In this context, the NIST AI Risk Management Framework (AI RMF) offers a practical roadmap. By aligning AI adoption with NIST’s framework, certification bodies can strengthen confidence in their processes and demonstrate compliance with ISO/IEC 17024 expectations.
The revision also makes one principle clear: if AI is used in certification, it must be trustworthy, transparent, and subject to human oversight. AI should be seen as a supportive tool that enables more informed decisions, not as an autonomous agent that replaces human judgment.
ISO/IEC 17024: New Requirements for AI Use
Following requirements from the Draft ISO/IEC 17024 standard relates to the use of AI systems.
- Verify, manage and monitor AI to ensure intended results.
- Validate outcomes of AI with subject matter experts (SMEs).
- Ensure personnel have the necessary competence in the oversight and use of AI.
- Provide human oversight of AI.
- Demonstrate the validity, reliability and fairness of the use of AI.
- Disclose its use of AI and obtain acknowledgement.
Why Certification Bodies Need a Framework
Certification bodies operate in high-stakes environments. Decisions based on flawed AI outputs could:
- Undermine fairness (e.g., bias in job analysis or exam development)
- Compromise reliability (e.g., inconsistent exam health monitoring)
- Erode trust (e.g., lack of transparency in how AI contributes to outcomes)
Applying the NIST AI Risk Management Framework
The NIST AI RMF organizes trustworthy AI into four functions: Govern, Map, Measure, and Manage. Certification bodies can use these functions to align with ISO/IEC 17024’s new requirements.
1. Govern: Set Policies and Responsibilities
- Establish an AI oversight committee within the certification body.
- Define clear responsibilities for AI selection, monitoring, and validation.
- Document governance policies for AI use across certification activities (e.g., test development, psychometric analysis, exam security monitoring).
ISO/IEC 17024 link: Supports clauses (c-personnel competence in use of AI), (d- human oversight),
2. Map: Understand Context and Intended Use
- Define the scope and purpose of AI systems (e.g., AI is used to generate draft test items, which are then reviewed by human SMEs).
- Identify risks and stakeholders, including candidates, employers, and regulators.
- Map data flows: where training data comes from, how it is processed, and where outputs are applied.
- Disclose AI use and obtain acknowledgement where candidates interact with AI.
ISO/IEC 17024 link: Supports clauses: b- SME validation, f-disclosure and acknowledgement.
3. Measure: Evaluate and Document Performance
- Conduct validity and reliability studies on AI-assisted outputs (e.g., consistency of item difficulty, fairness across demographic groups).
- Apply bias and fairness audits to ensure exam content does not disadvantage specific populations.
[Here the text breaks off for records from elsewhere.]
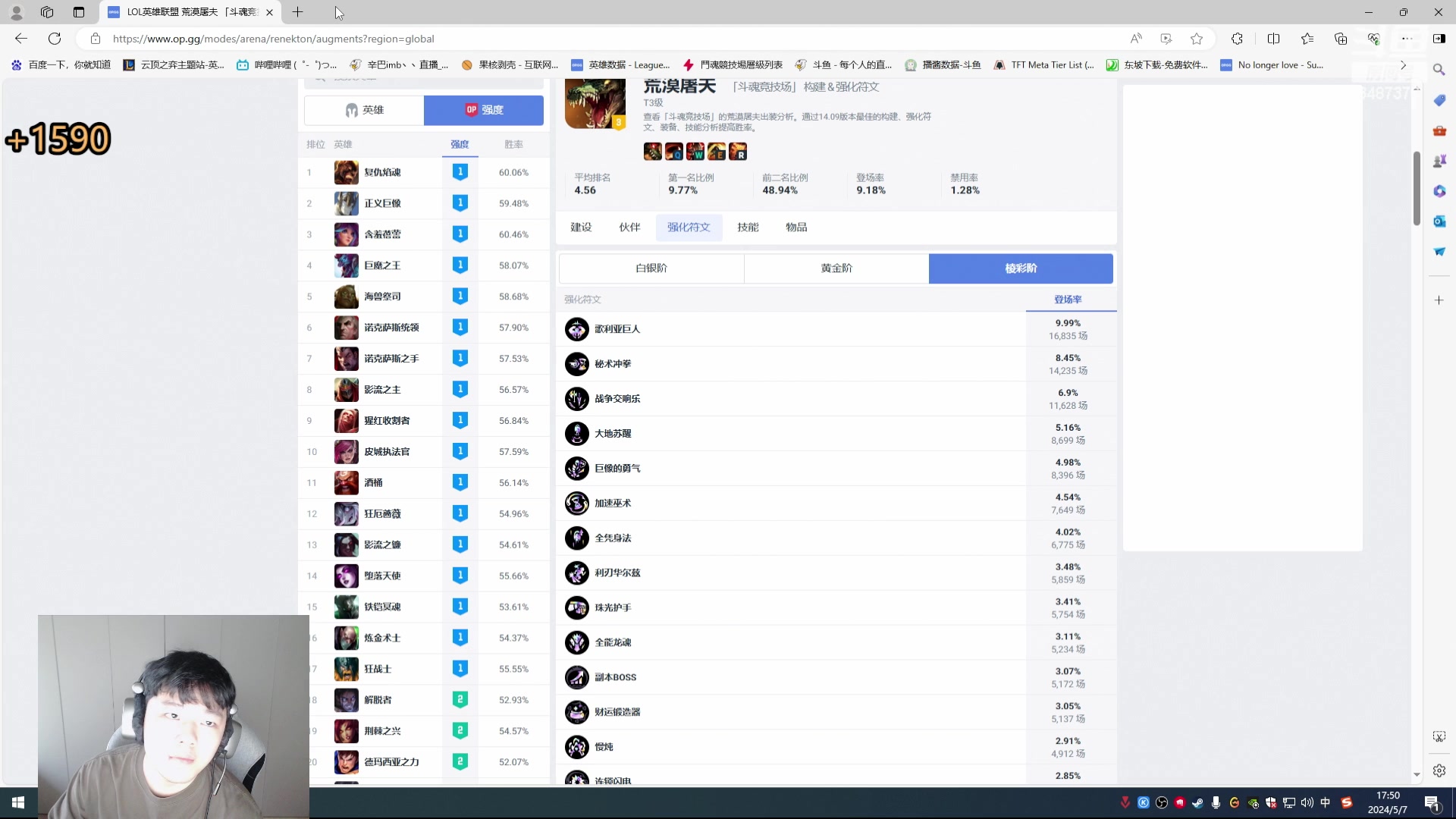
Task: Click Renekton's R ability icon
Action: tap(738, 152)
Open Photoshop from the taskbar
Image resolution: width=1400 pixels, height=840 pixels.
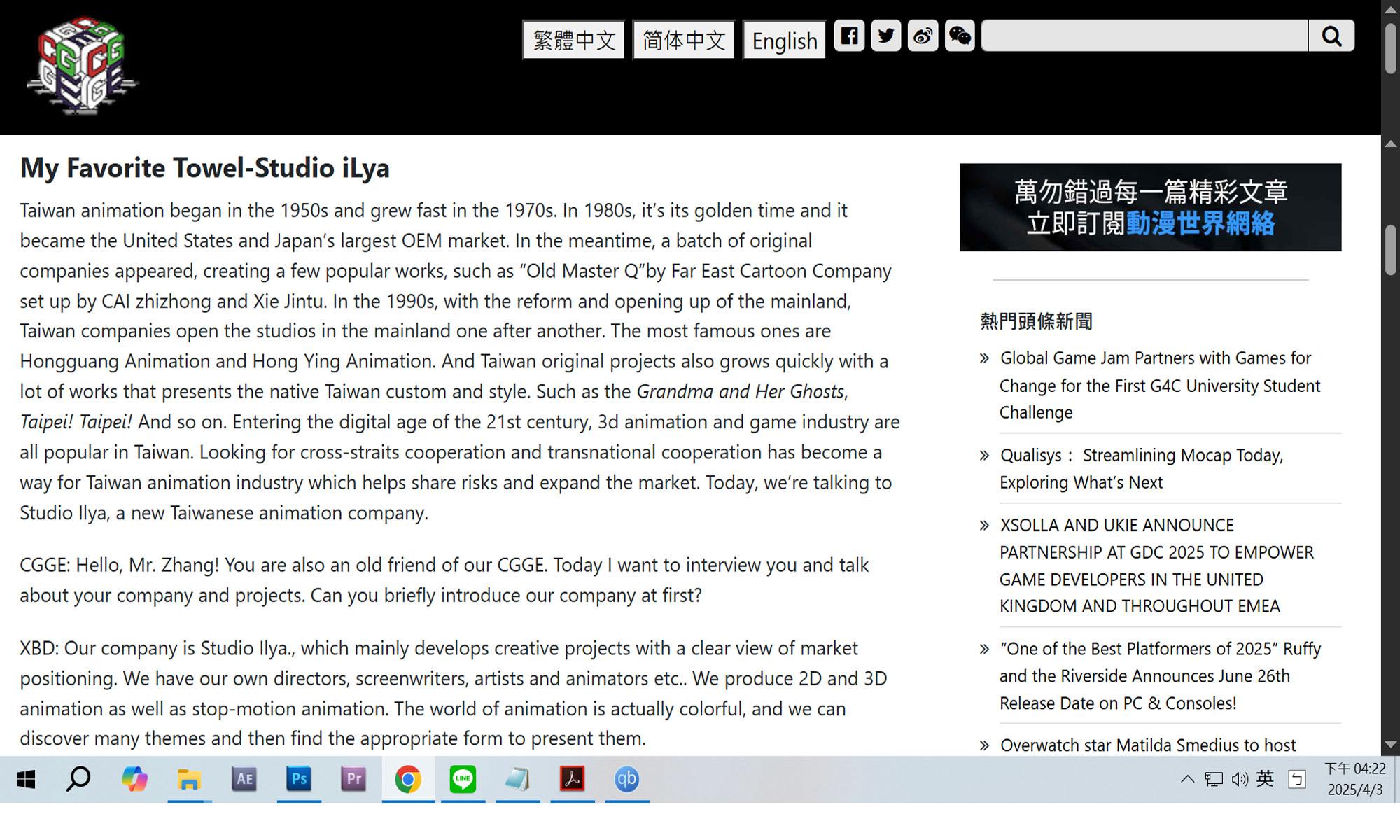point(299,779)
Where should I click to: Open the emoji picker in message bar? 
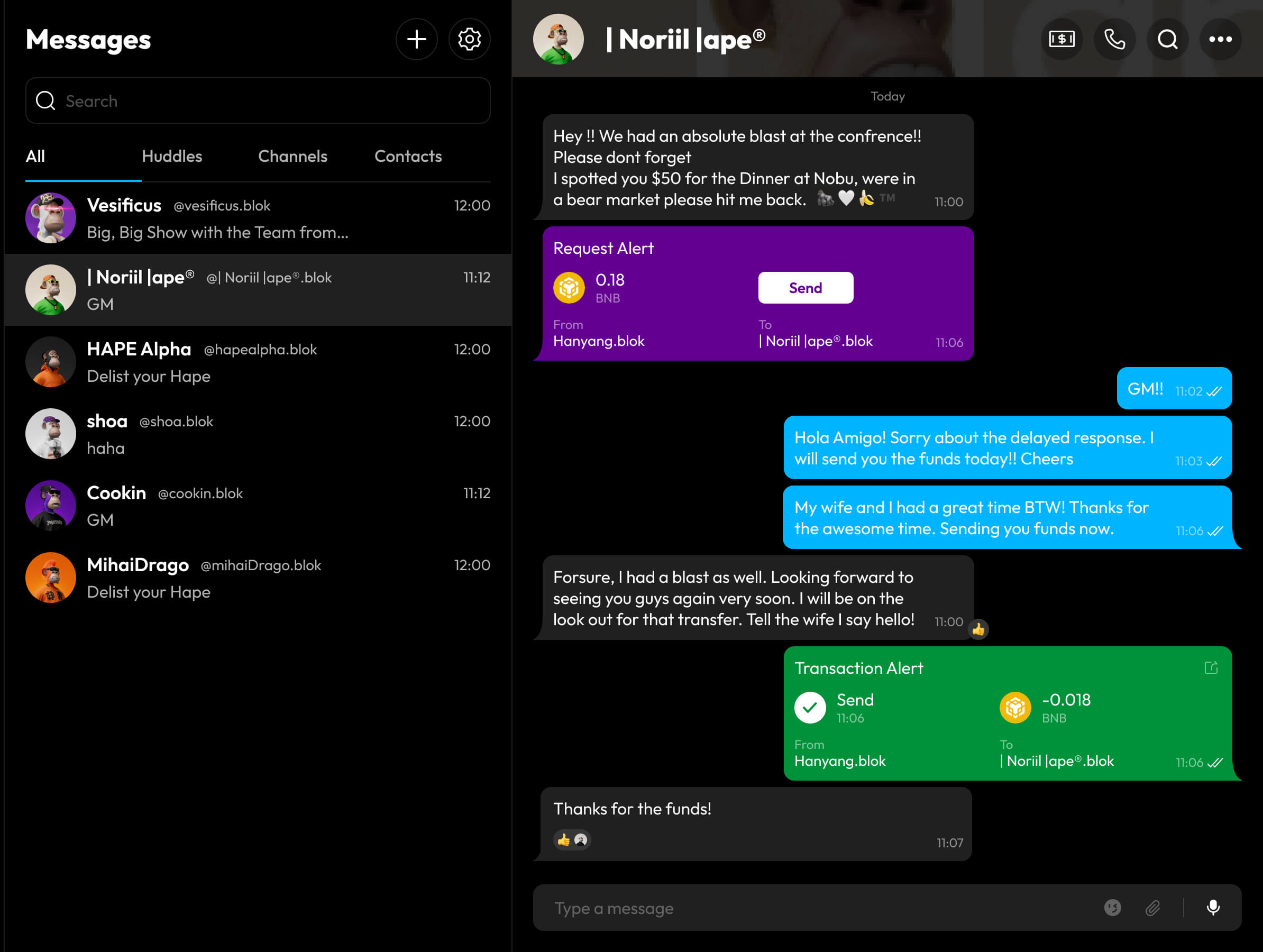tap(1112, 908)
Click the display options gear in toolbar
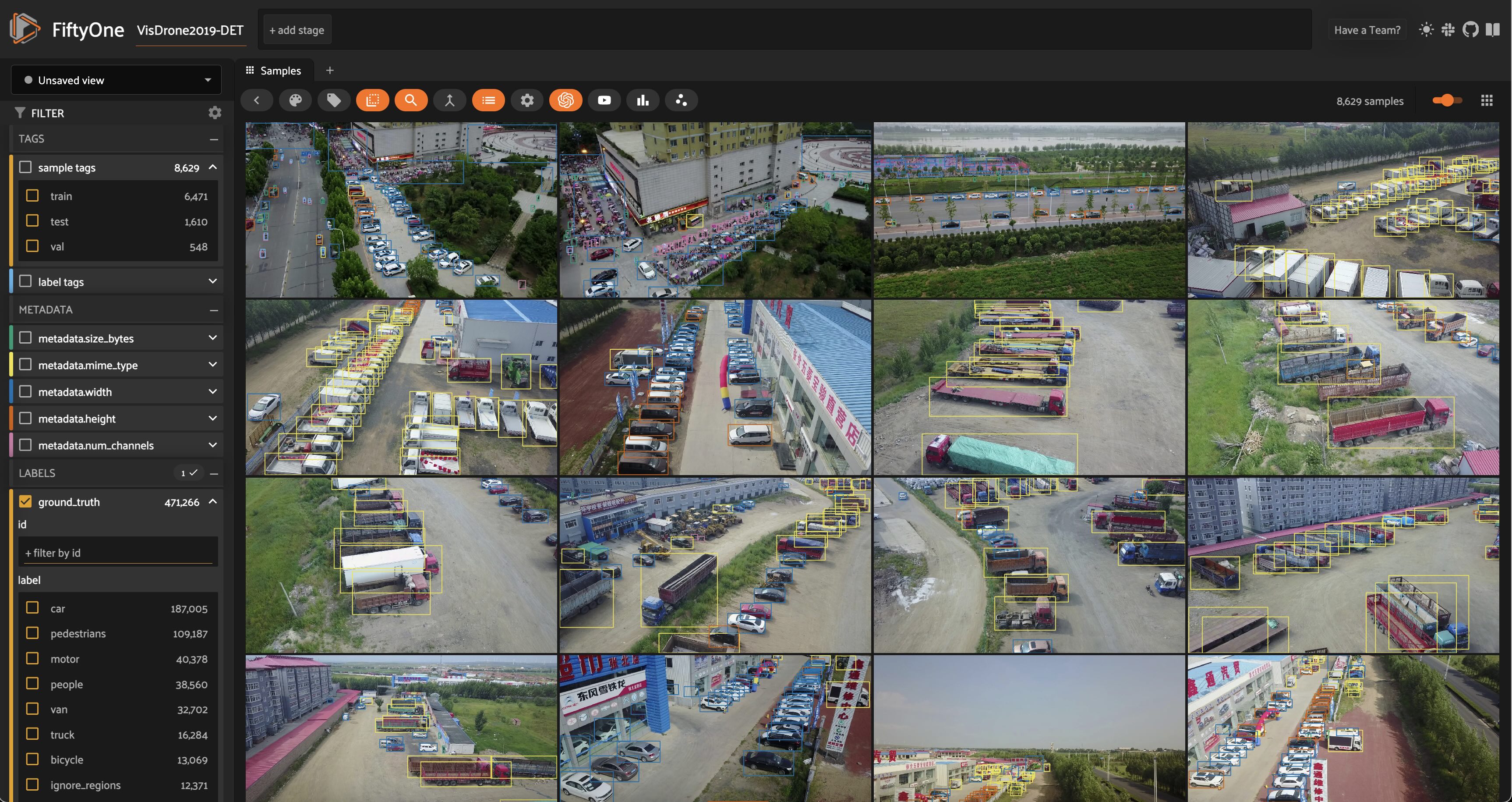Image resolution: width=1512 pixels, height=802 pixels. point(527,100)
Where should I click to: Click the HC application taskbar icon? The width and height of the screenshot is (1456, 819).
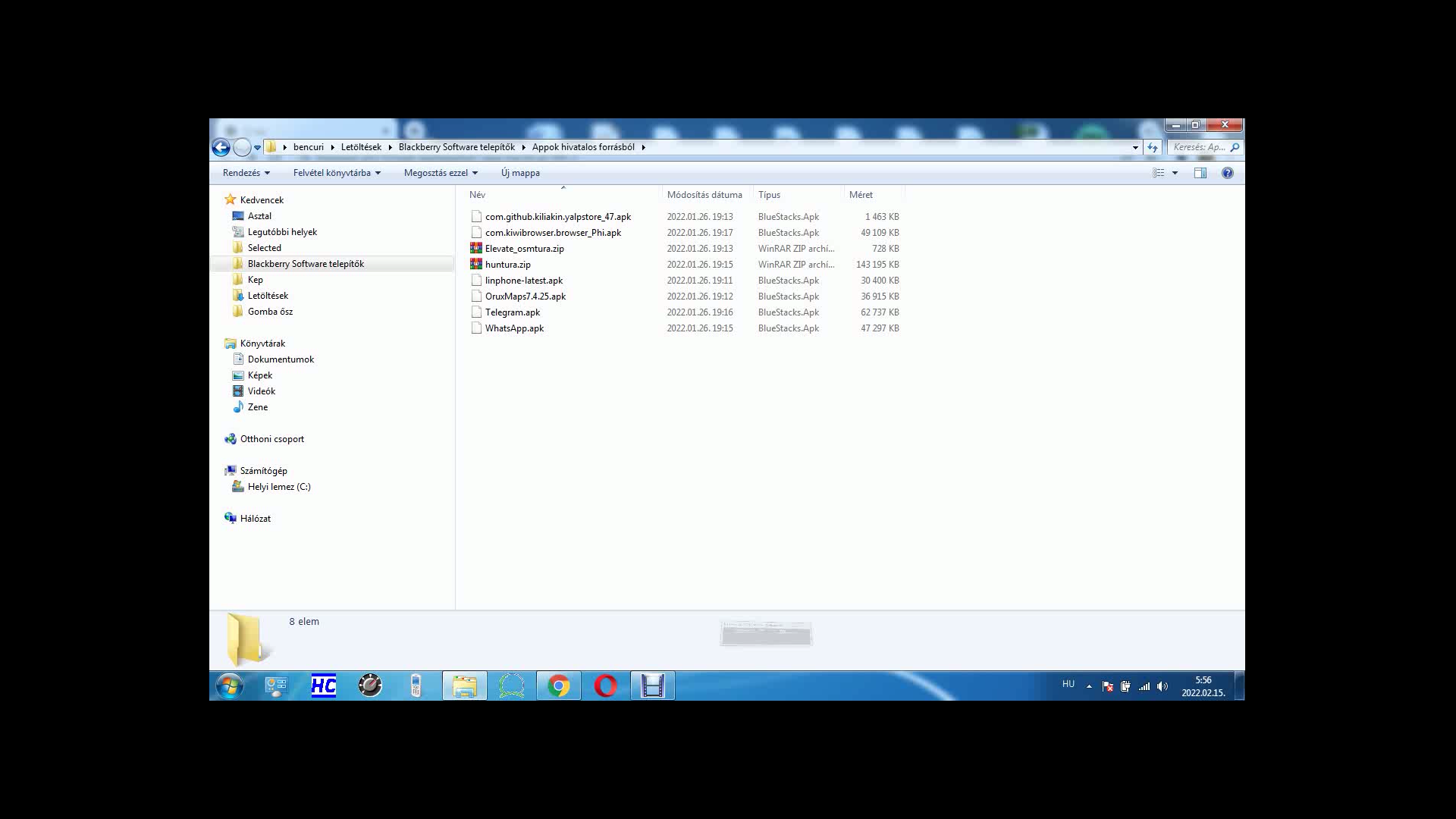point(324,686)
- Maintain documentation and test results as auditable evidence.
ISO/IEC 17024 link: Supports clause: e- validity, reliability, fairness.
4. Manage: Monitor and Improve Over Time
- Set up continuous monitoring of AI tools (e.g., exam health checks, performance drift detection).
- Require periodic re-validation of AI systems, similar to how human examiners must demonstrate ongoing competence.
- Establish a feedback loop where anomalies trigger human review and corrective action.
ISO/IEC 17024 link: Supports clause: a-verify, manage, monitor.
Documentation and Evidence: A Practical Checklist
Certification bodies should maintain a documented record covering:
- AI Governance policies (roles, responsibilities, risk acceptance)
- System descriptions (purpose, data sources, limitations)
- Validation and reliability studies (psychometric evidence, bias audits)
- Monitoring protocols (frequency, triggers for intervention)
- Competence records (training of staff overseeing AI tools)
- Candidate disclosures and acknowledgements (aligned with clause f)
This evidence should help meet ISO/IEC 17024 compliance and reinforce credibility with stakeholders.
Conclusion: Trust Through Transparency
Certification bodies cannot treat AI as a black box. Instead, by leveraging the NIST AI RMF, they can establish governance, map risks, measure validity, and manage performance over time.
With the upcoming revision of ISO/IEC 17024, certification bodies that proactively align their AI practices with these principles will be better positioned to demonstrate compliance and maintain the trust of candidates, employers, and regulators in a rapidly evolving landscape.